Following on from my Friday Lunchtime post, the inevitability of Monday morning and the feelings associated with it, have me thinking down the same track. I feel it like such a burning inside of me, not just the desire to not be here, but the desire to be actually doing something else. I am sat here, procrastinating, writing lists of things to do, thinking and daydreaming of things I could be doing right now. I feel as though I have to make a shift somewhere in my life, before I submit, and succumb to a life I never wanted to lead, simply because it is easier than driving myself crazy with these thoughts.

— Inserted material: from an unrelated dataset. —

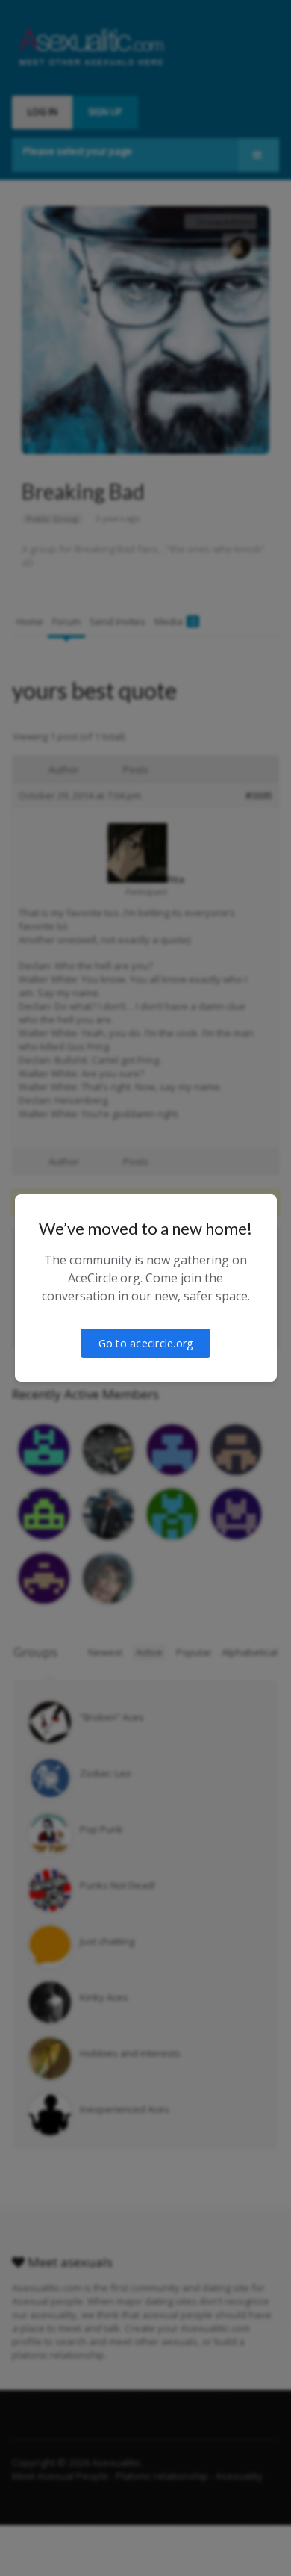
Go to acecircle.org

Accordingly to many studies recently, humans used to sleep twice a day, like a lot of mammals do. (http://www.bbc.co.uk/news/magazine-16964783). It was the Industrial Revolution that is believed to have created the working day as we know it, and our modern sleep patterns. Some took naps in the afternoon, some slept after dinner and then went back to bed in the wee hours.
Last year, for our anniversary, O.H. and myself went to one of our favourite campsites in Norfolk for three days. And we somehow magically achieved this balance. I was looking forward to lie ins and days out, but in actual fact we were up every day at 6am, had tea and breakfast and were off out for the day. After a full day’s worth of doing something we would go back to the campsite, around 3pm, and read, eventually falling asleep, waking around 5:30 – 6ish and having an evening full of activities. I felt amazing, and I am still wittering on about it 6 months later. We did yoga together in the tent, we played games, and more importantly felt truly rested. I was so happy for those three days, I cannot even begin to explain. It just felt as though everything was “right”. It was as though being able to take a nap took the pressure off the day, and getting up early made time for all the things that I want to have time to do, but never seem to.
Unfortunately my current life situation does not allow me to take it up as a practice, but perhaps one day I will be able to.